Closures are similar to lambdas in Python or Ruby. They are self contained chunks of code.
Global and nested functions are closures, but are often not referred to as such. Most times when people refer to a closure in Swift they are talking about a closure expression.
A closure expression is an unnamed, self contained block of code that can be passed as an argument to a function, they are unique in that they are unnamed, but operate exactly like a function.
They are used to specify an action to be executed some time in the future.
Syntax
{ (parameters) -> return type in
Statements to execute
}
Using in Keyword
In a named function, we declare the parameters and return type in the func declaration line.
func sayHello(str:String)->() {
// body
}
In an anonymous function, there is no func declaration line because it's anonymous. So we do it with an in line at the start of the body instead.
{ (str:String)->() in
// Statements to execute
}
Example Sorting Doubles
Here we are passing a closure to the sorted method.
var bids = [48.1, 75.4, 63.7, 52.4, 68.2]

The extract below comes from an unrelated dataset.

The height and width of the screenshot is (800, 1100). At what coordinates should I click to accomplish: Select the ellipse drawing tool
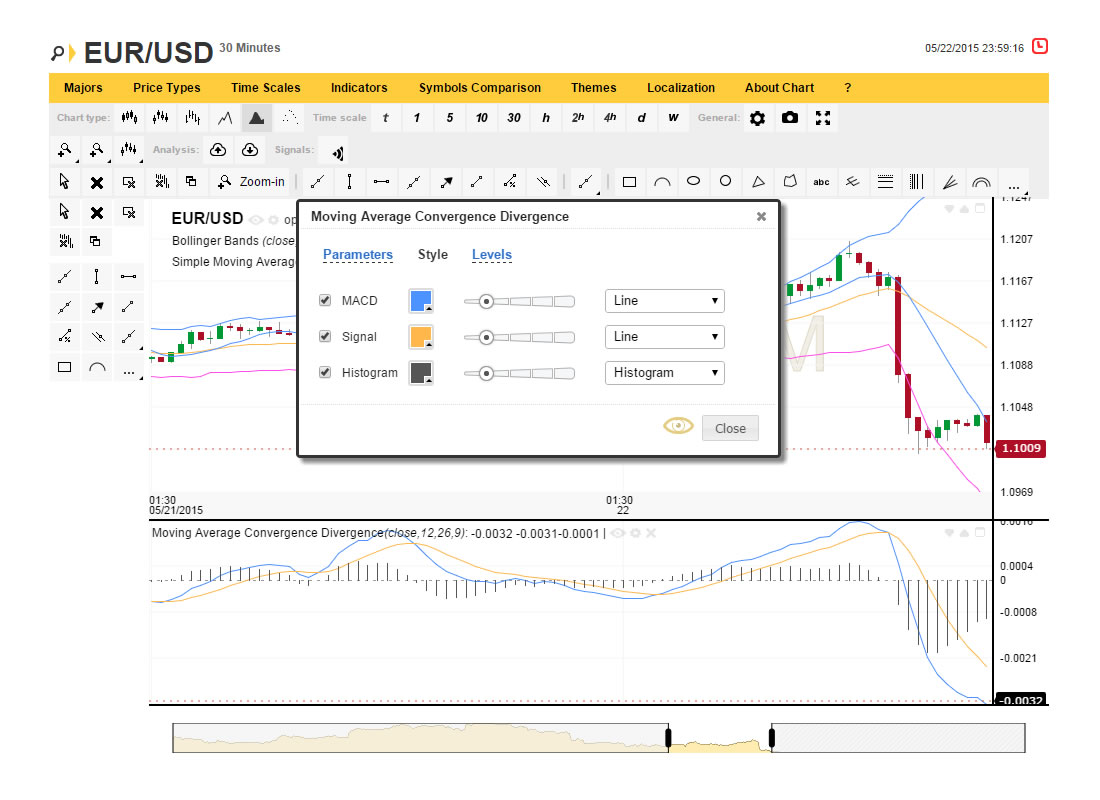click(x=693, y=182)
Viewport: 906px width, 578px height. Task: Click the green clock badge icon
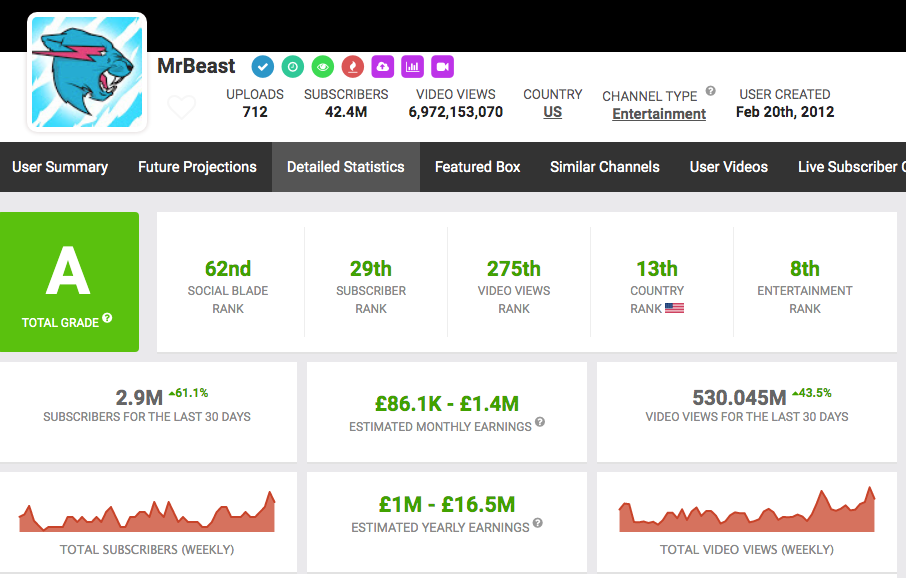pyautogui.click(x=292, y=67)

var orderedBids = bids.sorted(by: { (bid1: Double, bid2:Double) -> Bool in
return bid2 > bid1
})
Shorthand
var examGrades = [81, 99, 54, 84, 98]
var passingGrades = examGrades.filter({(grade: Int) -> Bool in
return grade > 70
})
The compiler can infer closure expression types based on what parameter type a given function expects. In this case the compiler can infer that the closure will take in a parameter that matches the type of the array being filtered, and can also infer that this closure will return a bool. So we can leave off the words Int and Bool
var passingGrades = examGrades.filter({grade in
return grade > 70
})
If a closure is a single expression it can be inferred that the result of that expression should be returned so we can remove the word return
var passingGrades = examGrades.filter({grade in
grade > 70
})
Swift provide default argument names for closure expressions. So instead of specifying a first argument, the first argument is referred to as $0 and the second is referred to as $1 and so on. So here the compiler can infer that the closure expression takes in one argument and that its type Int, matches the type of the elements in the array and can refer to the argument as $0, and since we are not giving the argument a name we can take out the word in
var passingGrades = examGrades.filter({ $0 > 70 })
Closures Are First-Class Types
Closures are treated as first class citizens because they can
- be assigned to variables and constants
- be added to arrays or dictionaries
- return from functions or other closures
- receive them as parameters of functions and closures
// Assign to a var or constant
let f = { (x:Int) -> Int in
return x + 42
}
// or
let f: (Int) -> Int = { $0 + 42 }
f(5) // output: 47
let closures = [
f, // our previous closure
{(x:Int) -> Int in return x * 2}, // a new Int -> Int closure
{x in return x - 8}, // no need for the type of the closure!
{(x:Int) in x * x}, // no need for return if only one line
{$0 * 42} // access parameter by position instead of name
]
When we store closures in a collection type like an array the first closures signature needs to be used for all of the other closures in the collection. In the above example the first one takes and
Intand returns andIntso all others much do the same.
We can call the closures stored in the dictionary. One way to do this is to iterate through our array and call each one. Similarly we could index into the array and call them by their position in the array.
for fn in closures {
fn(42) output: 84, 34, 1764, 1764
}
closures[0](42) // output: 84
Functions vs. Closures
Although functions and closures look different and have some nuances when stored in collections under the hood they are not just similar they are exactly the same thing. To the compiler the following is exactly the same.
func foo(x: Int) -> Int {
return 42 + x
}
let bar = {(x: Int) -> Int in 42 + x }
Typealias
An alias is a simple way of calling something that has a complex or strange name.
In swift you can give new names to existing objects that have complex names or look confusing to you. This will not alter the ability to call the previous name, rather just extends the nomenclature.
typealias Integer = Int
let z: Integer = 42
let zz: Int = 42
typealias IntToInt = (Int)->Int
typealias IntMaker = (Void)->Int
Variable Capture
Variable capture, or more technically, capture of lexical environment.
func makeCounter() -> IntMaker {
var n = 0
// Functions within functions ;)
func adder() -> Integer {
n = n + 1
return n
}
return adder
}
Above we use func syntax for the makeCounter simply because the syntax is more readable in this context to me.
In the above code the inner function does not take any arguments but has access to the variable n in the outer scope and is actually modifying it's value when run.
So if we call the function a few times in a row the output will be as follows.
let counter1 = makeCounter()
let counter2 = makeCounter()
counter1() // output: 1
counter1() // output: 2
counter1() // output: 3
counter2() //output: 1
Note calling the instance of counter1 multiple times does not have any affect the output or variables in the instance of counter2. Each closure we return by calling makeCounter takes it's own copy of all the captured variables, so it has it's own replica of the environment in which it was created.
Features like closures being treated as first class citizens, and variable capture are the foundations of functional programming, and one of the reasons that makes Swift such a powerful language.